CHHM researcher, Dr. Karim Khan, demonstrated in his study that calcium intake in adolescence produces only a temporary increase in bone density, whereas exercise leads to long-lasting bone strength.
Studies have shown that most bone is formed in adolescence. According to Dr. Karim Khan, a professor at the University of British Columbia, the peak age for bone growth in females is 12.5 years, and in males it is 14 years.
Females gain 40 percent to 50 percent of their skeletal mass during adolescence. It has been shown clearly that exercise results in increased bone density and strength. If started during adolescence and young adulthood, the bone mineral density at the lumbar spine and femoral neck (hip) has been shown to be significantly greater at age 28 in males and females than if no such exercise had been performed during this age. A recent Swedish study on former soccer players showed that these athletes had higher bone density at the leg for up to 25 years after they stopped competing.
It has been reported that 30 percent of women 70 or older fall regularly, with 20 percent of resulting fractures leading to death. Khan showed that people who performed regular, moderate to intense training to increase strength had a 50 percent reduction in fall risk.
Other research has shown that elderly women who walked four hours per week lowered their relative risk of hip fractures by 41 percent. Yet another study out of Yale University showed that physically frail older adults in their 80s who performed resistive exercise, balance exercise and conditioning exercise three times per week for six months, initially supervised by a physical therapist, had a 37 percent reduction in risk of new disability and they had “significantly fewer falls” than people not exercising.

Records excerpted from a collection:
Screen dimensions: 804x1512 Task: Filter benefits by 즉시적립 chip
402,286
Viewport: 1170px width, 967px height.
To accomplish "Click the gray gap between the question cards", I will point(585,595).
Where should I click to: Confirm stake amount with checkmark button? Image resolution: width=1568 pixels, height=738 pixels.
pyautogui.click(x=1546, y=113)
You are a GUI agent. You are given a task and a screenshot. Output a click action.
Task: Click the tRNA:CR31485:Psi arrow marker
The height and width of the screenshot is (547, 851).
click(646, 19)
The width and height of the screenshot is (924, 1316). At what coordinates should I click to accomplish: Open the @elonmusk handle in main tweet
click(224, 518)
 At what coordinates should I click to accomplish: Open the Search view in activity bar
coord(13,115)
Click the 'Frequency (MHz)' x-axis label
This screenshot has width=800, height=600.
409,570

**ACTIVITY 1**
According to the passage on bone density and exercise, by what percentage did elderly women who walked four hours per week lower their relative risk of hip fractures?
**ACTIVITY 2**
Continue the passage on bone density and exercise from the point where it stops.

**TASK OUTPUT 1**
41 percent.

**TASK OUTPUT 2**
We know that weight-bearing exercise builds more bone mass than non-weight-bearing exercise. It has been shown that in children and perimenopausal women, jumping strengthens the bone the most, and adults who perform high-intensity strengthening exercise achieve the highest increase in bone mineral density. However, people who have known joint arthritis or painful musculoskeletal conditions may need a modified exercise program, and should always first be seen by a physical therapist or physician.
Khan’s studies demonstrated that calcium intake in adolescence produces only a temporary increase in bone density, whereas exercise leads to long-lasting bone strength. However, he also showed that calcium supplementation combined with vitamin D was important later in life.
The sooner we start exercise the more we build up bone for later in life. Exercise for the elderly can have a lifesaving effect.